Constat de Serge Halimi dans le Monde Diplomatique de février 2011 : « L’impossible peut arriver. Les responsables politiques aiment invoquer la « complexité » du monde pour expliquer qu’il serait fou de vouloir le transformer. Mais, dans certaines circonstances, tout redevient très simple. Quand, par exemple, après le 11 septembre, l’ex-président George W. Bush enjoignit à chacun de choisir entre « nous et les terroristes » .A Tunis, ce fut plutôt entre un dictateur ami et « un régime du type taliban au nord de l’Afrique ». Ce genre d’alternative conforte les protagonistes : le dictateur se proclame seul rempart contre les islamistes ; les islamistes, seuls ennemis du dictateur.

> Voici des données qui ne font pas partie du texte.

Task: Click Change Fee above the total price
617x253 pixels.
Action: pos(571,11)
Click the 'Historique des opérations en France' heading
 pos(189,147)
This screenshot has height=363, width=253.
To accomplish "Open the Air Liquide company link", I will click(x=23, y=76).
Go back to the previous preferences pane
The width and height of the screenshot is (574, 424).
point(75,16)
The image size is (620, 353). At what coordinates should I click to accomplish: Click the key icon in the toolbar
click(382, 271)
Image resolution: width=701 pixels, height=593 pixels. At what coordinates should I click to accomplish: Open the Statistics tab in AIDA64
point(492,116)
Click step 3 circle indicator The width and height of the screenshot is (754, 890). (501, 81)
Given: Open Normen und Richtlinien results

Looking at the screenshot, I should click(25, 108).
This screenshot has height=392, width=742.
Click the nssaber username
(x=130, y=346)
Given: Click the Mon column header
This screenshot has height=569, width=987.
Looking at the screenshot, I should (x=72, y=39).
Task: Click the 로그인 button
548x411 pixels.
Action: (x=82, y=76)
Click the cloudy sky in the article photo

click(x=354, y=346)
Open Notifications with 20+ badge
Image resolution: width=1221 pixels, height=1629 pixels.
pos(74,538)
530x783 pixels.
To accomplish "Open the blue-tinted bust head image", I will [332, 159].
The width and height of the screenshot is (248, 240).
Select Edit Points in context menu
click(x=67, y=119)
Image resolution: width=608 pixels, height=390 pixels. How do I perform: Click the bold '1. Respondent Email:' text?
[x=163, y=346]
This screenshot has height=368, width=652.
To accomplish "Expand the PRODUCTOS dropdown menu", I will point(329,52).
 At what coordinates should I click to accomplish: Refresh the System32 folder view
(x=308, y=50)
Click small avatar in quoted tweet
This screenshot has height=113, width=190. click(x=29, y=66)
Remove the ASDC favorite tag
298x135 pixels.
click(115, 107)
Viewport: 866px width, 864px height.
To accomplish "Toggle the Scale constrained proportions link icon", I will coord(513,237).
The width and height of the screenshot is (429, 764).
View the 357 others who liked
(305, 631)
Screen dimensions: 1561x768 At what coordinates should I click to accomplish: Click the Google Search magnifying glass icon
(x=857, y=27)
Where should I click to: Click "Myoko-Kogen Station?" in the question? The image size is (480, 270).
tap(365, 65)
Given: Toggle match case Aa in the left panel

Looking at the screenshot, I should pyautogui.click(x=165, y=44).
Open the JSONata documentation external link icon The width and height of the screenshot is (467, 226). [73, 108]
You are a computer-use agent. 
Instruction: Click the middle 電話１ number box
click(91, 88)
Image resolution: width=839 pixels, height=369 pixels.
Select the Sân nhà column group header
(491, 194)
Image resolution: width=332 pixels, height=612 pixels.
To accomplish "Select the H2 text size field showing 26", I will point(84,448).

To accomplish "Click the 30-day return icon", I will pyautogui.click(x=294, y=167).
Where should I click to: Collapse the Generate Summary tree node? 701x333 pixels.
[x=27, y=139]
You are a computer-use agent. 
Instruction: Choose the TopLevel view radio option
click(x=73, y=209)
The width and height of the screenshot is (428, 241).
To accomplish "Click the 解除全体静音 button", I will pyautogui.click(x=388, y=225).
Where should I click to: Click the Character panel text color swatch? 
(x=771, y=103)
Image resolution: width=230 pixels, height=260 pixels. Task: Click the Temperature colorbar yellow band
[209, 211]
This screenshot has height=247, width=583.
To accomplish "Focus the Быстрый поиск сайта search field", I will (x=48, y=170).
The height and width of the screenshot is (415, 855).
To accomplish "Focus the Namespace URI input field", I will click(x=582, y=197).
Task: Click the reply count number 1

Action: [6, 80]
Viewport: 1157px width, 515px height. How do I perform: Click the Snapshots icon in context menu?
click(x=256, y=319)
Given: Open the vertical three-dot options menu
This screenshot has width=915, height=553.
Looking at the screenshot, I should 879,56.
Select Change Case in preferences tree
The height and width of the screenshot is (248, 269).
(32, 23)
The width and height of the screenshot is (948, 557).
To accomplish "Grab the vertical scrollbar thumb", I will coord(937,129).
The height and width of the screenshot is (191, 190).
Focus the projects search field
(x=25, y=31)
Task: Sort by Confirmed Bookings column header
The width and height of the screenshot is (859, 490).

Mais le ballet se dérègle quand un mouvement social ou démocratique fait surgir des acteurs qu’écartait une chorégraphie verrouillée pour l’éternité. Le pouvoir aux abois ausculte alors la moindre trace de « menée subversive » dans le mécontentement populaire. Qu’elle existe, il en profite ; dans le cas contraire, il l’invente.

Ainsi, le 13 janvier dernier, veille de la fuite de M. Zine El-Abidine Ben Ali. Face à M. Mezri Haddad, ambassadeur de Tunisie auprès de l’Unesco, M. Nejib Chebbi, opposant laïque à la dictature, mettait en accusation un « modèle de développement qui utilise les bas salaires comme seul avantage comparatif dans la compétition internationale ». Il fustigea « l’étalage provocateur de richesses illicites dans les grandes villes », signala que « toute une population désavoue ce régime ». M. Haddad en perdit son sang-froid : « Bientôt ils vont venir dans ton palais à La Marsa pour te piller parce que c’est la logique de toutes les sociétés qui n’ont plus peur du gendarme. (...) Ben Ali a sauvé la Tunisie en 1987 des hordes fanatisées et des intégristes. (...) Il doit se maintenir au pouvoir quoi qu’il arrive, parce que le pays est menacé par les hordes fanatiques et par les néobolcheviques qui sont leurs alliés stratégiques. »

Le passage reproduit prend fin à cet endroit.